__Things to do__
(1) Copy everything in the article on B.C. wine tourism from "Grizzli Winery in" down to "supervisor Breanna Nathorst.".
(2) Proceed with the article on B.C. wine tourism, picking up after its last sentence.

Tourism traffic has yet to bounce back to pre-pandemic levels for British Columbia’s wine industry.
A new report from the Wine Growers of British Columbia shows just how hard B.C.’s wine industry.
“From 2019 to 2020, we saw that tourism numbers were down about 80 per cent, employment was down about 50 per cent and the economic impact was down almost 66 per cent,” said Wine Growers British Columbia President Miles Prodan in the accompanying press release.
The report showed that while 1,191,500 tourists attended B.C. wineries in 2019, only 254,110 attended in 2020. That reflects a revenue drop from more than $609 million to less than $191 million.
“That tourism piece is really what got diminished as a result of COVID-19,” said report author Dr. Robert Eyler, president of Economic Forensics and Analytics in the release.
“The ripple effects from a lack of tourism feeds into the wine industry and related industries. With most economists predicting that global tourism will not return to 2019 numbers until 2024/25, the wine industry needs to approach tourism differently to bridge the gap.”
Prodan echoes that it could take years for B.C.’s wine industry to recover.
“All over the world wine tourism is down and we don’t see that coming back for the next five years. It’s going to be a slow comeback, it’s not going to be an instant comeback,” he said.
Grizzli Winery in West Kelowna said they used to cater largely to international tourists but since the pandemic have had to pivot their model.
“We are a 20,000-foot tasting room and we had all of our counters full with people and tourists. And then when the pandemic hit everything drastically changed,” said Grizzli Winery marketing supervisor Breanna Nathorst.

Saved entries
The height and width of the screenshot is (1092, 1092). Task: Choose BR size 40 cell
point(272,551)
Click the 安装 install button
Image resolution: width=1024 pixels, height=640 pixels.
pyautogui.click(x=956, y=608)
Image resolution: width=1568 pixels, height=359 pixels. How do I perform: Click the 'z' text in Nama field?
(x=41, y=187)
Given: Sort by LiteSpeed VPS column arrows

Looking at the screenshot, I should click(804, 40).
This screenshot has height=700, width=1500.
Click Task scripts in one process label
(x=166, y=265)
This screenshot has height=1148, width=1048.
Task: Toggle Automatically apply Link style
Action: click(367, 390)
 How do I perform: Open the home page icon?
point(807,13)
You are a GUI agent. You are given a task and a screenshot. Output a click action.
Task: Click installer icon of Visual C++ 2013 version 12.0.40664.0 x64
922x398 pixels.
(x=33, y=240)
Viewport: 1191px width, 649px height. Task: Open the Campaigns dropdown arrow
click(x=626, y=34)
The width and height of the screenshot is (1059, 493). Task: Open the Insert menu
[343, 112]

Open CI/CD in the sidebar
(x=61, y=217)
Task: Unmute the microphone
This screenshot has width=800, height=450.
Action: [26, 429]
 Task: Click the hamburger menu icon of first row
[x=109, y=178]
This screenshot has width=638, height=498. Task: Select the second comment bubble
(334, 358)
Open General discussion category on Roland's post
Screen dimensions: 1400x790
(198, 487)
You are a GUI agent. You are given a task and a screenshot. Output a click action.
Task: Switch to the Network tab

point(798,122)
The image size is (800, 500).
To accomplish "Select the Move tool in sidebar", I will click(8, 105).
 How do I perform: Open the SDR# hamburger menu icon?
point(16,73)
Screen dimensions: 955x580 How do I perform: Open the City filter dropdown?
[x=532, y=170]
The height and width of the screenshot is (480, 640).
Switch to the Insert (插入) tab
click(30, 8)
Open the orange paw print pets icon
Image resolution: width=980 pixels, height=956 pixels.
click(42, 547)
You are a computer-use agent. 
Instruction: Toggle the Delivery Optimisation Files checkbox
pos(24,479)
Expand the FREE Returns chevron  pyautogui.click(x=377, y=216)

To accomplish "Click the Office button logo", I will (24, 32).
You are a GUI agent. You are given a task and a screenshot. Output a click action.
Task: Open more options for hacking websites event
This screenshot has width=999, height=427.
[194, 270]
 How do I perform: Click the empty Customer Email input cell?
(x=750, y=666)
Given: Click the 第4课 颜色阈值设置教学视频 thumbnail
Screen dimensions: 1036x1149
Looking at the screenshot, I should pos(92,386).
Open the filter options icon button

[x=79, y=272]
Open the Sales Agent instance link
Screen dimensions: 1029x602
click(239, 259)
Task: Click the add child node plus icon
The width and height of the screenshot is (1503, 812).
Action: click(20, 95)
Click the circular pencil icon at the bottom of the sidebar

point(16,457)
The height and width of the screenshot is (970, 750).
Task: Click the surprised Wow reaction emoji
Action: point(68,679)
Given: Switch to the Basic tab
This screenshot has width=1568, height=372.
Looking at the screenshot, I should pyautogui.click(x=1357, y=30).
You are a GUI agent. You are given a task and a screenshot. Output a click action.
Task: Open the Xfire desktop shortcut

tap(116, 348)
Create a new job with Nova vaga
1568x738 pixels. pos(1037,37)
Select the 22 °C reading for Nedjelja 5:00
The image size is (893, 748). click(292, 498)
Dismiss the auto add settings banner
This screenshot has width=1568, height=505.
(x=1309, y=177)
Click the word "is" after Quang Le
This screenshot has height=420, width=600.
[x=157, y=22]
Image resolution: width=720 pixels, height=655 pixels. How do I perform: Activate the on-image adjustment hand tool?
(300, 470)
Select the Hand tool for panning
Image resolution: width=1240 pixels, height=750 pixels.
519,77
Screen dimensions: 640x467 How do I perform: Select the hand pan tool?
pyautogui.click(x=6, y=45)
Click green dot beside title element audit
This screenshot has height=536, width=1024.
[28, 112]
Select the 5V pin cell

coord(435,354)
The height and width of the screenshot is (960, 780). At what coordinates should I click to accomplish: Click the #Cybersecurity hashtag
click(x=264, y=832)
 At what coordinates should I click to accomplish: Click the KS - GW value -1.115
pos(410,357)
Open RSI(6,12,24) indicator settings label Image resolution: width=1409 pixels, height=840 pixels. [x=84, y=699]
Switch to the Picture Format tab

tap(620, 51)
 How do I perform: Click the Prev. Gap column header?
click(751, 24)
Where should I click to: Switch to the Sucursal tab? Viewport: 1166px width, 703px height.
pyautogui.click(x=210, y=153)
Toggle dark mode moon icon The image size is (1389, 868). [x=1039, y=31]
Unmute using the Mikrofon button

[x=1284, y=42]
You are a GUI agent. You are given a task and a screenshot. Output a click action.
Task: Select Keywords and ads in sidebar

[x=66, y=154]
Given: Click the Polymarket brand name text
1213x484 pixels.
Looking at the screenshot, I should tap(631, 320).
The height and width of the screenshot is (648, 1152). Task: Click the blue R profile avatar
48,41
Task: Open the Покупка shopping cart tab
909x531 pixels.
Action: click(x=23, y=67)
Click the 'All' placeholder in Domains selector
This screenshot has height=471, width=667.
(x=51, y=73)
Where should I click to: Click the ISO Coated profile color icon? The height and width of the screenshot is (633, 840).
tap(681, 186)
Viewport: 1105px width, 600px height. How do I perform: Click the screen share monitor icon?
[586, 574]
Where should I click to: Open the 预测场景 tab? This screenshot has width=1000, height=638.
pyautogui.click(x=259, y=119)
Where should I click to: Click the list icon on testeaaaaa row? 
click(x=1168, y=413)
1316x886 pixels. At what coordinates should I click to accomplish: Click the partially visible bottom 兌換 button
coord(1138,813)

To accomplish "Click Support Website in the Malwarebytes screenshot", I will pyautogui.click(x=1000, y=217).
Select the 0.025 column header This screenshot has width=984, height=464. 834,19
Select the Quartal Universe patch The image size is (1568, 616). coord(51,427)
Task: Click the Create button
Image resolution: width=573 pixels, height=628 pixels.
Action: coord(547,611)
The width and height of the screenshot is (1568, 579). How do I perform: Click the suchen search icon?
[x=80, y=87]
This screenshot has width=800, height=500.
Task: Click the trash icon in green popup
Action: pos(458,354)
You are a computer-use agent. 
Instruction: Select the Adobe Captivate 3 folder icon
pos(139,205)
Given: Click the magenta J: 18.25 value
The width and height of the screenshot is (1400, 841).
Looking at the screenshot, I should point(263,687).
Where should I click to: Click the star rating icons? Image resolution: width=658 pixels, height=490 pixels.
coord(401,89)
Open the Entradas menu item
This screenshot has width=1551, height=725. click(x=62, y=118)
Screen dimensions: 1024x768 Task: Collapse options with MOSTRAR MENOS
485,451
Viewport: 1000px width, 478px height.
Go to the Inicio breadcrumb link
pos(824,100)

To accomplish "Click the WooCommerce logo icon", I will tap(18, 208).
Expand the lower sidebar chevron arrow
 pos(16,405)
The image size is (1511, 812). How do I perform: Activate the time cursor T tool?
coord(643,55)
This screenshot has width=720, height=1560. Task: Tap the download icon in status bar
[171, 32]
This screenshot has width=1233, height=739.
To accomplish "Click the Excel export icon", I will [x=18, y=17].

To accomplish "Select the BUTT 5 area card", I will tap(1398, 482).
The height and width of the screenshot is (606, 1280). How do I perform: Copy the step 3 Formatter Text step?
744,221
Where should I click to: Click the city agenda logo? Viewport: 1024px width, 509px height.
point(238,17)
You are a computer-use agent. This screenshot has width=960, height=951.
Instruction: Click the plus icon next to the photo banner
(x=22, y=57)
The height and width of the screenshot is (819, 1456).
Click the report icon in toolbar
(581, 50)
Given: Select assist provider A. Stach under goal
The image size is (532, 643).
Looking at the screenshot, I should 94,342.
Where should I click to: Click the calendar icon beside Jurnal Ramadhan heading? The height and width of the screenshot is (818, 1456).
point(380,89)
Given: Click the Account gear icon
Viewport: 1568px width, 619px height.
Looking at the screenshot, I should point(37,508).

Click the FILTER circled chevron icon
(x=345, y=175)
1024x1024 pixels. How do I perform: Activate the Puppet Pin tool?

__Written responses__
(1)
Grizzli Winery in West Kelowna said they used to cater largely to international tourists but since the pandemic have had to pivot their model.
“We are a 20,000-foot tasting room and we had all of our counters full with people and tourists. And then when the pandemic hit everything drastically changed,” said Grizzli Winery marketing supervisor Breanna Nathorst.

(2)
“We were not an event based winery pre-pandemic but we really had to change our model away from international tourism and focus on our local audience.”
Grapes being harvested for wine production in Kelowna, B.C.
Wine Growers British Columbia says that pre-pandemic the B.C. wine and grape economy contributed $3.75 billion to B.C.’s economy in 2019, which was an 86.7 per cent increase from 2011.
The organization is calling on the government to help bring back the momentum the industry had pre-pandemic.
“These findings show that for the B.C. wine economy to re-capture the momentum and potential of its pre-pandemic growth, especially as it relates to tourism, strategic collaboration between government and industry will be required,” said Prodan.
Wine Growers British Columbia is working on a BC Wine Tourism Strategy that sets the path for wine tourism for the next five years.
“To fully realize the economic benefits of wine tourism, we must continue making dedicated investments to propel the industry forward. We have a vision of long-term success.” said Prodan.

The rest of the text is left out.